Having voted for the left in 2007 and again in 2012 only makes it easier for me to say how much this business of court-sanctioned wiretaps placed on Nicolas Sarkozy over the course of a full year is both baffling and, as a matter of principle, quite shocking.
Shocking, first of all, by the mere fact of wiretapping a former president who was, therefore, the leader of the democratic opposition. By putting the one under surveillance, the rest are watched as well. By listening to the conversations of that one, the listeners are in the unprecedented position of knowing everything about the doings of an opposition party whose freedom of movement is, in a democracy, sacred. Watergate was not so long ago. The wiretapping of Sarkozy may have been a Watergate with judges instead of plumbers -- but it was a Watergate all the same.

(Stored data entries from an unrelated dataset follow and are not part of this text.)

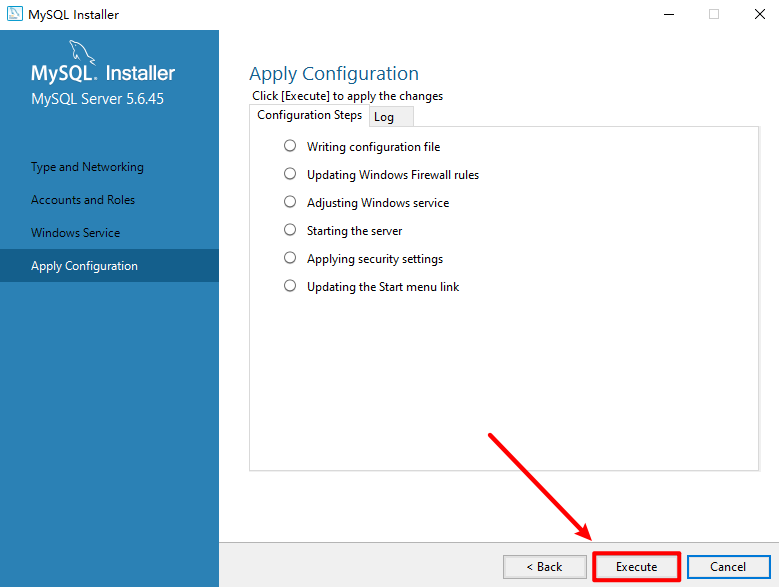This screenshot has width=779, height=587.
Task: Open the Configuration Steps tab
Action: pos(309,115)
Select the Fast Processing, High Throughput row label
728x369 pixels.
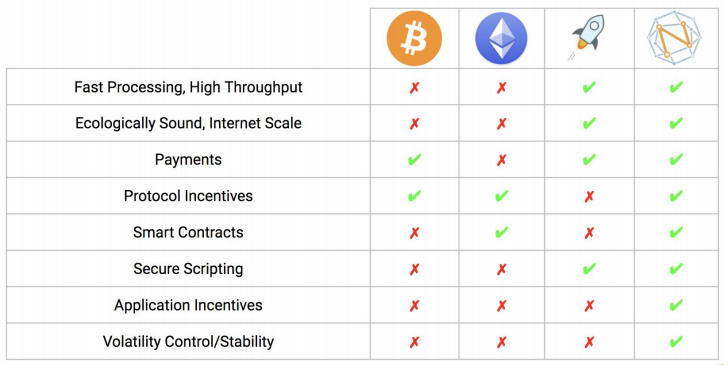(188, 87)
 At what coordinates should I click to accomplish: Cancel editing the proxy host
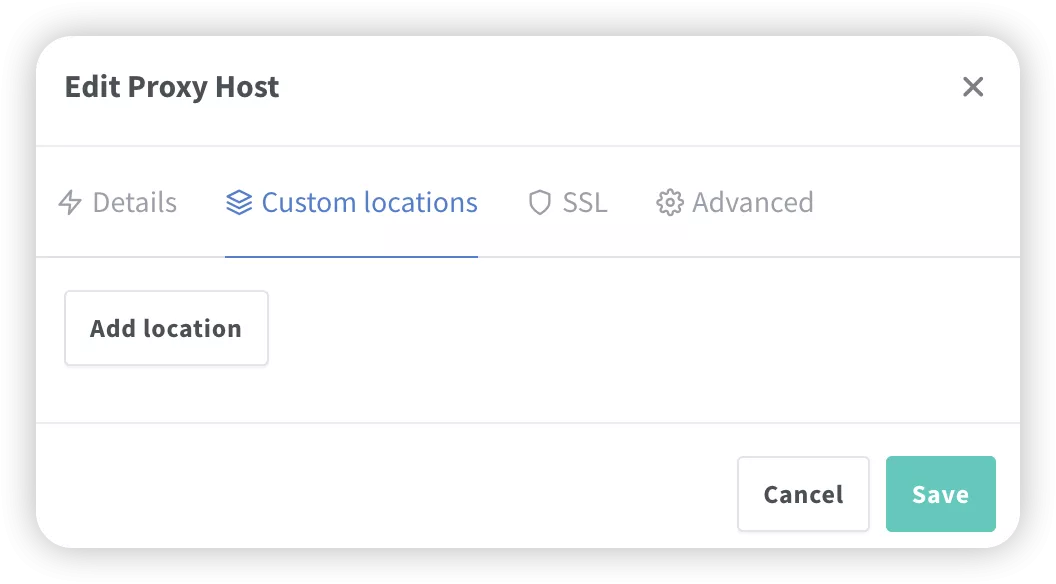803,494
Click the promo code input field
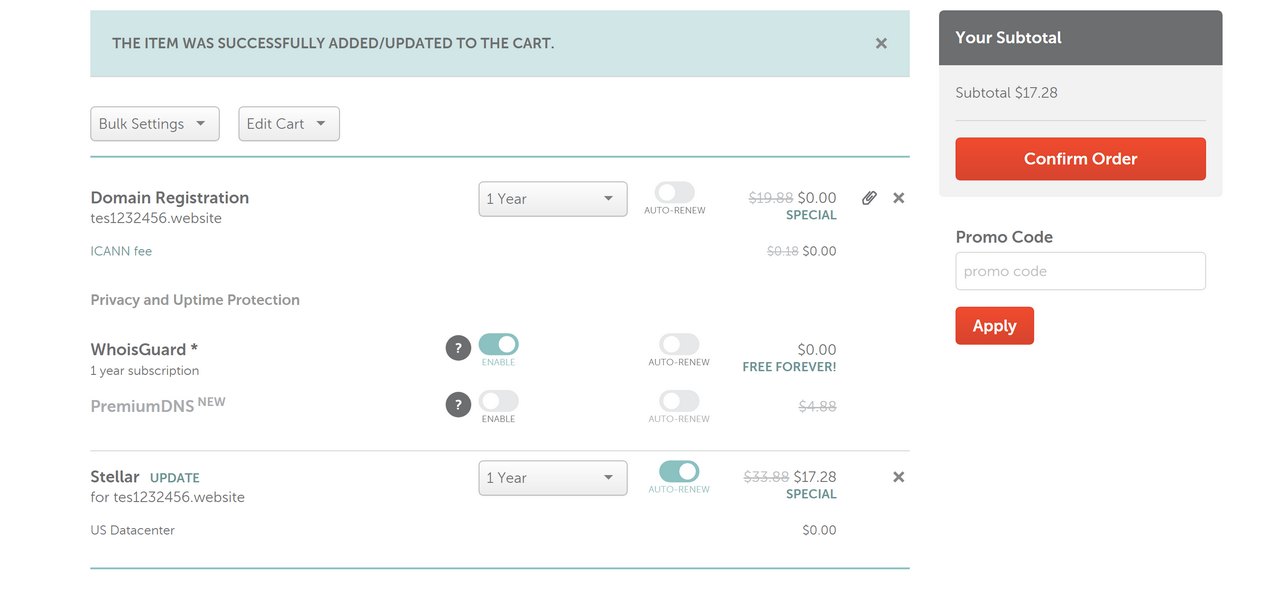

Shocking, too, the style of these bugs, the flavor of the fishing expedition where it is not suspicion that motivates the surveillance but rather the surveillance that creates the suspicion and where, even if you are not exactly sure of what you are looking for, you are pretty sure that if you give it long enough you'll end up finding something. This sort of random eavesdropping, a transformation of the classic "watch and punish" into "watch and prevent," which more resembles the Law of Suspects from 1793 than the law we have come to know, this lazy listening that dispenses with the sort of old-fashioned investigation in which evidence is collected after a well-grounded showing of probable cause that a crime has been committed represents, even in the case of a major offender, an abuse of procedure and of public power. How much worse is it in the case of an official who has never been implicated, as far as we know, in abuses such as creating phony jobs for cronies, enjoying the use of undervalued apartments, or sinking the Rainbow Warrior?
But wait, you say, there was a suspicion! The Gaddafi business. There was evidence that Libya financed the 2007 campaign. And that was, it seems, the ground for the extraordinary exercise in eavesdropping. The argument is meretricious. For what, in the end, was the evidence? The allegations of a Tripoli prostitute; a document denounced as a fake both by the man who supposedly signed it (Moussa Koussa) and by its supposed recipient (Bachir Saleh); and the claims of that pillar of God-fearing morality, Ziad Takieddine. And then, comparing evidence for with evidence against, there is this piece in Sarkozy's favor, which, at the very least, should have caused the hand that signed the wiretap order to hesitate: The Libyan dictator had six months to produce the "proof" that one of his sons claimed before the start of the war to exist. A hundred yards from his Bab al-Azizia compound Gaddafi had cameras from every television network in the world just waiting for the global scoop that one word from him would give them. By speaking out he could have undermined his adversary and, in so doing, immediately stop the bombings that eventually deprived him of power and ultimately cost him his life. That word never came, and the scoop never was.
Equally disgraceful is the confiscation of the business telephone of an attorney named Herzog, the confidentiality of whose exchanges with his client provides the basis for a fair defense and who, moreover, is the attorney for a crowd of other clients who are now caught in the same net as the former president and know that their email, their texts, and even their disclosures and admissions are on the desk of a judge who, judge though he be, is also a man with his share of the petty foibles and curiosities found in all of us. By what right and in the name of what did we permit this indiscretion? By what dispensation did we allow this intrusion into a privileged relationship that, as with physicians and, formerly, with confessors, is meant to remain confidential, out of sight, inviolate. Oh, there are exceptions, we hear. Attorney-client privilege is indeed sacred, except if the lawyer in question is himself a criminal linked to wrongdoing by serious evidence, etc. Well, we are still waiting for this serious evidence. And the judges responsible for this unprecedented suspension of the right to a legal defense, for this unusual attack on the honor of a member of the bar, would be well advised, in my humble opinion, to make haste to find a plausible excuse for their actions.
I almost forgot the man-in-the-street arguments of the type, "Only a crook would get a second cell phone under an assumed name." Well, I know firsthand that when you know you are being watched, when even your private life is spread out, as Paul Bourget likes to say, on the "moral dissecting table," when the legal system, instead of protecting your right to confidentiality, is the first to trample it, then one is strongly tempted to protect oneself however one can. And as for the sentence passed down, unfortunately, by a senior government official, Benoît Hamon, who said that "when one has nothing to hide, it's no big deal to be wiretapped" -- well, that is not only inept but ignoble. Is it not precisely when one is innocent that the intrusion of the government's big ear into one's inviolable private life, for a year, becomes a nightmare? You don't have to be mean-spirited to imagine that a person might have things other than crimes that he wishes to keep to himself.
I hope it is clear that this matter poses the question of the right to privacy and confidentiality in a democracy.
Above and beyond the case of Sarkozy, it illustrates the terrible passion of zealots who are always ready, in the name of transparency and purity, to sacrifice the fundamental human right that is the right of each of us to remain unobserved and not overheard.
It expresses the urgency of placing limits on the limitless desire of others to invade the penumbral region in the soul of each and every one of us.